Chapter 10 #2

"I love you, Destiny. That will never change. But I'm starting to realize I've been asking myself to carry both our faith in this relationship, and I don't think that's something one person can do forever."

She looked at me the way she had at the tree line weeks earlier, when she'd finally turned around instead of walking away. There was no calculation on her face now. Only the weight of hearing the cost of her own fear from the man who had quietly carried it beside her.

I gave her a small nod.

"I've got a few things to take care of."

This time, when I turned toward the compound, I didn't look back.

I loved her enough to wait.

I just wasn't sure I could keep waiting alone.

***

EVERETT

I had been on the path behind them.

Not close enough to hear the words, just the tone.

The quality of two people standing at the edge of something, making different choices about what to do with it.

I had my own skill for reading that quality.

You develop it over twenty years of carrying a bond, unable to reach the person on the other side of it.

I watched Ty walk back toward the compound — his straight back, measured stride, and effortless movement of someone who has mastered carrying burdens without letting them alter his posture.

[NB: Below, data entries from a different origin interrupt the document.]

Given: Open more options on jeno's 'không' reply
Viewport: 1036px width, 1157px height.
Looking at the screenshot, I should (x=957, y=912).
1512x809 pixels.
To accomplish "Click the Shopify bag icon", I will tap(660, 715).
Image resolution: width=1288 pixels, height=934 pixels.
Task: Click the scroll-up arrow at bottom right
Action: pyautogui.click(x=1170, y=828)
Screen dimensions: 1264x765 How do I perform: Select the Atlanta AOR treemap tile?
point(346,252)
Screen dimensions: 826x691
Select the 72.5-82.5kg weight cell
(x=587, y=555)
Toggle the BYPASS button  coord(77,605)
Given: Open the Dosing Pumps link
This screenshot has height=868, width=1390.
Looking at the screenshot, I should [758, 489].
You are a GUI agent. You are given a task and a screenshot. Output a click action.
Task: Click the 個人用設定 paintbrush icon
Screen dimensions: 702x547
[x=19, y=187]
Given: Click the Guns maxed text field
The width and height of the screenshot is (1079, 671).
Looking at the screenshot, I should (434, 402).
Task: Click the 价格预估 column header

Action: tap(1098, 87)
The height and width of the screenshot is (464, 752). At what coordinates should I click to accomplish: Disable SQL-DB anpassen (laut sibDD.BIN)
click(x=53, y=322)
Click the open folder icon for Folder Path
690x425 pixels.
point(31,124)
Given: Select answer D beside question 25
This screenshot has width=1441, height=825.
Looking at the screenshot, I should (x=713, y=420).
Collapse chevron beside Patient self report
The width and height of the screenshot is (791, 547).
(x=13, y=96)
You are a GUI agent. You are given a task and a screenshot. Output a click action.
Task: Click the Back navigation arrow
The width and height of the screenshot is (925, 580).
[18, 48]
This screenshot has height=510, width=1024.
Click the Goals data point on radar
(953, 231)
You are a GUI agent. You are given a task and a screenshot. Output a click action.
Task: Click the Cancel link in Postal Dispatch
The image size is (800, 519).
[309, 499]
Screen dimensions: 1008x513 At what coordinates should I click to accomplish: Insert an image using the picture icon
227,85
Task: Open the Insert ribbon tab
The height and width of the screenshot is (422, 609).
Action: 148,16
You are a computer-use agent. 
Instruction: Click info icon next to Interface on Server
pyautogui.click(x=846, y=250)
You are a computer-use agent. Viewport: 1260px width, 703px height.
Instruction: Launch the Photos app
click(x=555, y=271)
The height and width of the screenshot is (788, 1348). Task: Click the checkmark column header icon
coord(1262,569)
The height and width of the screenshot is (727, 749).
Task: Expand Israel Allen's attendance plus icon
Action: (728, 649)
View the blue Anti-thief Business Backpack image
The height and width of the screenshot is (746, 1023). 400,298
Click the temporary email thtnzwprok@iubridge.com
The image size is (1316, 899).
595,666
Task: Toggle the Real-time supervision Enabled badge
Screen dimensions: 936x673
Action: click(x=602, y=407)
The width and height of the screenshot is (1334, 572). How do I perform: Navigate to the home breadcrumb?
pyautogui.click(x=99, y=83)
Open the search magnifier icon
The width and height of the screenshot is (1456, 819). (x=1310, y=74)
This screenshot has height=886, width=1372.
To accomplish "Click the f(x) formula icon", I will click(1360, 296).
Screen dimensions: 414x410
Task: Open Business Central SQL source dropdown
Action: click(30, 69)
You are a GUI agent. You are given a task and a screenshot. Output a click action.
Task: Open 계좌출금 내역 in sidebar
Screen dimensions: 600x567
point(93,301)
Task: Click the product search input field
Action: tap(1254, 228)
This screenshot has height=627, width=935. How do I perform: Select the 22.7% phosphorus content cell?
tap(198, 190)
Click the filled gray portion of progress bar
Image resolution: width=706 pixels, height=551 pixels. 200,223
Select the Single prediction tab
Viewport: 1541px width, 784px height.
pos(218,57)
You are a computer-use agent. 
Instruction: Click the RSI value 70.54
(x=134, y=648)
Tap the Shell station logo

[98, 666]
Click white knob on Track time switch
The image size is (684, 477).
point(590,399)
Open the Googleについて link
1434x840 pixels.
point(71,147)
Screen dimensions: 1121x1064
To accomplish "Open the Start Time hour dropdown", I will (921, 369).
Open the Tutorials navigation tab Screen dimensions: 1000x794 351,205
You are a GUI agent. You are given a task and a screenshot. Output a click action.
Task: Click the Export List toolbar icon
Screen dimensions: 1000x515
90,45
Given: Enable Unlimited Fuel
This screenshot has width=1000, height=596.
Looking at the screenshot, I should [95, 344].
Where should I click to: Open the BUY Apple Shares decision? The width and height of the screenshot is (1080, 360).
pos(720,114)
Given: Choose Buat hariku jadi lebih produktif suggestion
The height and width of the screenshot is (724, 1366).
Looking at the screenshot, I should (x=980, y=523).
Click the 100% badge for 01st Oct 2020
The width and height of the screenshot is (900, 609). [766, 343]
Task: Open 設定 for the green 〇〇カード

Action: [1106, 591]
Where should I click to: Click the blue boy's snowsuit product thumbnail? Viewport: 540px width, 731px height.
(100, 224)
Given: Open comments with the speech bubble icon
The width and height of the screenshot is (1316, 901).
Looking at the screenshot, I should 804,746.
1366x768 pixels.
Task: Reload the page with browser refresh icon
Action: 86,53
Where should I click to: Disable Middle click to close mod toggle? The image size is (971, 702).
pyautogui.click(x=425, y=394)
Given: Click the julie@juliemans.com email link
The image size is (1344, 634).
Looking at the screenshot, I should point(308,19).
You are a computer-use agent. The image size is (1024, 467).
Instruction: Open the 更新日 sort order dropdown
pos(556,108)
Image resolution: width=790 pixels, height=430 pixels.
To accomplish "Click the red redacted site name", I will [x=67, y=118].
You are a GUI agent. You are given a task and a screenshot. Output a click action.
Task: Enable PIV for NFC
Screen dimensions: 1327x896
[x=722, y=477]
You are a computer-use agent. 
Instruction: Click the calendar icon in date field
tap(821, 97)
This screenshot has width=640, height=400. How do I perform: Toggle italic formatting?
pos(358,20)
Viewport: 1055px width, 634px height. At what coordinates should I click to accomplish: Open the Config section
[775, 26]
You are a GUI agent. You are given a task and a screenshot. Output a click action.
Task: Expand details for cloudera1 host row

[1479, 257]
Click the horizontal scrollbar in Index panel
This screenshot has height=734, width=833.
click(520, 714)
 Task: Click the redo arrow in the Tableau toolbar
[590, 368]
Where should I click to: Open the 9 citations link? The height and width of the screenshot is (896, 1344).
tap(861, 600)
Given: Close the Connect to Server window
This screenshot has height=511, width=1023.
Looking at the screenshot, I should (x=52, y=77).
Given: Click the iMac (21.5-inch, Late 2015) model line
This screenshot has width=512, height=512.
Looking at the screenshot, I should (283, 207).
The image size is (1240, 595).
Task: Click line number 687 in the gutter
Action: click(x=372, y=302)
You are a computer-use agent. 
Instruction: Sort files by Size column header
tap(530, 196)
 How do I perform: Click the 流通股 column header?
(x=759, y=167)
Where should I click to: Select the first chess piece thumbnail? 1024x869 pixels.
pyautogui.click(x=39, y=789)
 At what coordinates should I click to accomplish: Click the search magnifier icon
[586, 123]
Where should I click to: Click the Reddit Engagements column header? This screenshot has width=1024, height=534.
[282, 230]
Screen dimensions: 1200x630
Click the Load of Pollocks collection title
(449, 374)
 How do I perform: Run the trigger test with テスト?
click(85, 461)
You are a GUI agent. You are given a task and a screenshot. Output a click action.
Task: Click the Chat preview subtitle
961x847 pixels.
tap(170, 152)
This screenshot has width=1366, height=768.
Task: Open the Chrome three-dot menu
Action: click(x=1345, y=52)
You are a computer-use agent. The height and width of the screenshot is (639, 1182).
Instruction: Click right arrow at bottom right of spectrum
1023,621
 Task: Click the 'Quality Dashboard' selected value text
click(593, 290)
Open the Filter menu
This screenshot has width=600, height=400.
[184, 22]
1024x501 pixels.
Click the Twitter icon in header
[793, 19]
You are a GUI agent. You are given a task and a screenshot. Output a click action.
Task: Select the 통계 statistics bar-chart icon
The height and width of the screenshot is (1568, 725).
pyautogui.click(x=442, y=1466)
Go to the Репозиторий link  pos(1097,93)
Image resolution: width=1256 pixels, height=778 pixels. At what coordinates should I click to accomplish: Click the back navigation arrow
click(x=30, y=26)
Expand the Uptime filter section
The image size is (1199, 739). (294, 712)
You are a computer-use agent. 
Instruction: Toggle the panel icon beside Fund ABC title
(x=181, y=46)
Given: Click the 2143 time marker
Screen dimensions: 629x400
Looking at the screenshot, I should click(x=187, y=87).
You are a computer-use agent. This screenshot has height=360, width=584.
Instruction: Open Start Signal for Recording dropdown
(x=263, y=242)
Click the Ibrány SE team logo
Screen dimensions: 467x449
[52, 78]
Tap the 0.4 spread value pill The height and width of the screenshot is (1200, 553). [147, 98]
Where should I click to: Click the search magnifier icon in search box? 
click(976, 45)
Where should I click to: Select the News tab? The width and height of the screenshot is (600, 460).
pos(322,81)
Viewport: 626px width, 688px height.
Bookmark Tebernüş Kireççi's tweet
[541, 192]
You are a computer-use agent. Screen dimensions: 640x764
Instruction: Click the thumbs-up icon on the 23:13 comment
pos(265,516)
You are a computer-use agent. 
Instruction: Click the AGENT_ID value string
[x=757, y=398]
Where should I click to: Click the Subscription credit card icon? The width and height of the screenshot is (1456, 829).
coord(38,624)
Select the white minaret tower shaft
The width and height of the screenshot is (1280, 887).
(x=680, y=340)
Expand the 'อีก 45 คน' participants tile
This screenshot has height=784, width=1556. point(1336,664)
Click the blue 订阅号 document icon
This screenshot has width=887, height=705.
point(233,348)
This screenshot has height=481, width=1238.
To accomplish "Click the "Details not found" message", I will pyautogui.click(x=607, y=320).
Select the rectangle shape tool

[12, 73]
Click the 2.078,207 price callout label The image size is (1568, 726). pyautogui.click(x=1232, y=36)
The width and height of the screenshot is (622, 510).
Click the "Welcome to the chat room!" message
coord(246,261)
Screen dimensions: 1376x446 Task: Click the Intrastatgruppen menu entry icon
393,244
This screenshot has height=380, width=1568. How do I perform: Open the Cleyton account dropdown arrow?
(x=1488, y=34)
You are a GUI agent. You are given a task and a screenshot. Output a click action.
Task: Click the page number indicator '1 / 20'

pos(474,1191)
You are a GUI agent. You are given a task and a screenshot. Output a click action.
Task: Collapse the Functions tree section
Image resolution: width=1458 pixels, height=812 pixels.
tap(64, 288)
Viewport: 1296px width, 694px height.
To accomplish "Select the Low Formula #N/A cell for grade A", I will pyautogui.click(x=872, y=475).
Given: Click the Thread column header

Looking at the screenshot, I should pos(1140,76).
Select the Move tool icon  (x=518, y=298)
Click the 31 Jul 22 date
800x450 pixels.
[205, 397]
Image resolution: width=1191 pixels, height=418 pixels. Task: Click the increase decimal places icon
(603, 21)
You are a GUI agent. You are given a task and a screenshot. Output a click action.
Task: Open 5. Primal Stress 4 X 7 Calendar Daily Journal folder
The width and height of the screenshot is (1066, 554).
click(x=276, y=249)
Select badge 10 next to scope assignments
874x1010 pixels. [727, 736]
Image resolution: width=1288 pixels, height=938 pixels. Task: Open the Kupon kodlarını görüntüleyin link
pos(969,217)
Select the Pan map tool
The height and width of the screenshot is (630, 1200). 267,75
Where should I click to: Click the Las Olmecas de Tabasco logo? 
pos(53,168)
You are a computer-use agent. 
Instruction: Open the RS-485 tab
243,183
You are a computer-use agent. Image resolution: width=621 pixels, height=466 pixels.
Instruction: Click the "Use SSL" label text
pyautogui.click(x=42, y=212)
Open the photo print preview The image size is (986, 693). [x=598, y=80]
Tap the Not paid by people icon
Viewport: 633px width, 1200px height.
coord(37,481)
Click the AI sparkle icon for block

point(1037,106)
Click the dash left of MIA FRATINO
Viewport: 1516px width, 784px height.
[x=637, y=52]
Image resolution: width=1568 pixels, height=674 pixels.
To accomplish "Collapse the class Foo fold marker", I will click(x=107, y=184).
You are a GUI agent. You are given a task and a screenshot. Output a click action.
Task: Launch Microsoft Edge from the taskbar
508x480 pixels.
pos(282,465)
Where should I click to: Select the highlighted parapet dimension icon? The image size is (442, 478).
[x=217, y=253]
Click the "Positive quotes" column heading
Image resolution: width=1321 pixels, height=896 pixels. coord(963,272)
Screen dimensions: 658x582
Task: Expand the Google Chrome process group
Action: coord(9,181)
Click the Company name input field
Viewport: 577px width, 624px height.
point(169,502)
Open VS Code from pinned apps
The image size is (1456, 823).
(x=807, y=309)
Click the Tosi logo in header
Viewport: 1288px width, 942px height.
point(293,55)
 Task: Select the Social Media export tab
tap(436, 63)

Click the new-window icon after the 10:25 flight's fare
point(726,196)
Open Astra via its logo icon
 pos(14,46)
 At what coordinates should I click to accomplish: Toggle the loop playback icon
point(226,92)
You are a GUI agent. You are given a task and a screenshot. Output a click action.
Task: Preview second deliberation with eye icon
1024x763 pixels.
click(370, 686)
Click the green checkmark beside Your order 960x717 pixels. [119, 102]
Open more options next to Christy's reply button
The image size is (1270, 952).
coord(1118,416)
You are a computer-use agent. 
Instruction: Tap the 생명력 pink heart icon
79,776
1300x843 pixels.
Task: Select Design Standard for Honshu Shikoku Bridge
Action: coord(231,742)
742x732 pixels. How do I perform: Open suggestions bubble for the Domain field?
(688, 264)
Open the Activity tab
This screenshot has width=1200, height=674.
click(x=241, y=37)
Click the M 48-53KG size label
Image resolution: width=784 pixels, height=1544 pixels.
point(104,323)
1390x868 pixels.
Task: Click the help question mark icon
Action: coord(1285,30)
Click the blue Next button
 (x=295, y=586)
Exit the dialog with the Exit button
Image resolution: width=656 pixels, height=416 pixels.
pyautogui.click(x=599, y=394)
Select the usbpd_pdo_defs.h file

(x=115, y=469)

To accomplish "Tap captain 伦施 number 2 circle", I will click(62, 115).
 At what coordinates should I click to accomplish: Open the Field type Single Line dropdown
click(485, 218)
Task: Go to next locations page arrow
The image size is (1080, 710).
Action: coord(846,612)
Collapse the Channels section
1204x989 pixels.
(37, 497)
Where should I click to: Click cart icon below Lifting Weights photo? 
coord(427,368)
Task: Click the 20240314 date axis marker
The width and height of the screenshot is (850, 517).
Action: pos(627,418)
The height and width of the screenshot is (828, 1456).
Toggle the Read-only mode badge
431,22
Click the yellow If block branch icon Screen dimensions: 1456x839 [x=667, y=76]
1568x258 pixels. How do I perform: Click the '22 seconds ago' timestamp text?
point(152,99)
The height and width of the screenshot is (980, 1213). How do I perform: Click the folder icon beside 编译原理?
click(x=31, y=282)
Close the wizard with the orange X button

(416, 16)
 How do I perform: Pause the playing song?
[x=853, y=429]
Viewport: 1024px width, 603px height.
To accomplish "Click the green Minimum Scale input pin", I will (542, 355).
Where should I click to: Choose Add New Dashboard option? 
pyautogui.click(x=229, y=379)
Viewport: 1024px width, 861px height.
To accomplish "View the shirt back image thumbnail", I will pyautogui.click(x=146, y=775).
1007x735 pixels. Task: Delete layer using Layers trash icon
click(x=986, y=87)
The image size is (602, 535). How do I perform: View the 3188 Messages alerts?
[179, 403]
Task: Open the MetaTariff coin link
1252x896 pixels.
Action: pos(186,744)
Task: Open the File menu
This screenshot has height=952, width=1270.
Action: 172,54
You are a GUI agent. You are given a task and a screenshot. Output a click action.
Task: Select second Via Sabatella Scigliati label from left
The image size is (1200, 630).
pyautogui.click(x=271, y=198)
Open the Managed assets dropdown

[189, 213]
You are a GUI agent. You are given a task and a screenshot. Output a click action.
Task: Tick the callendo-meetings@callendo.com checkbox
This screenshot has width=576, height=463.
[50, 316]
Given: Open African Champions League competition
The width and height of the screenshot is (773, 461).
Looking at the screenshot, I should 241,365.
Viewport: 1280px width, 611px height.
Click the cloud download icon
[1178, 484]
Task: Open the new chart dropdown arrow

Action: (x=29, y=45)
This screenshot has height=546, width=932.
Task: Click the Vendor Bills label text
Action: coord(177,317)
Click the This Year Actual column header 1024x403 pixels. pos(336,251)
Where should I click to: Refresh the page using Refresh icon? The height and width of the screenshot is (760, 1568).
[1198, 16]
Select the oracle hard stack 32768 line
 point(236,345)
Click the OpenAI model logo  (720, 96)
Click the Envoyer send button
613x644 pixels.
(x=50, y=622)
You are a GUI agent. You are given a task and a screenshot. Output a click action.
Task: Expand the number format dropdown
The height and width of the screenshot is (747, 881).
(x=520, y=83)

I recognized that. You become so skilled at it that carrying becomes an appearance of calm.

Destiny stayed at the top of the path.

She was looking at the compound the same way Dana used to look at the lake — not seeing it, looking through it, running the same accounting she was always running.

I came to stand beside her. She did not look surprised. She had heard me on the path.

We stood there for a moment.

"Little one, that man has been standing in the open for a year."

She said nothing.

"Waiting has a price to pay," I paused. "That's what people get wrong about patience. They think it's passive. It isn't. Every day a man chooses to stay when he could go — that costs something. He's been paying it, with no receipt and no guarantee."

She looked at me then.

"I know," she said quietly.

"I know you know," I said. "The question is what you're going to do with the knowing."

I looked back toward where Ty had gone.

"I spent twenty-two years on the other side of what you're standing in right now, loving somebody I couldn't reach. Knowing she was out there, knowing the bond was real, knowing that all of it was still alive between us — and not being able to do a thing about it."

I paused.

"I would have given anything. Any single day of those twenty-two years. To stand exactly where he stands."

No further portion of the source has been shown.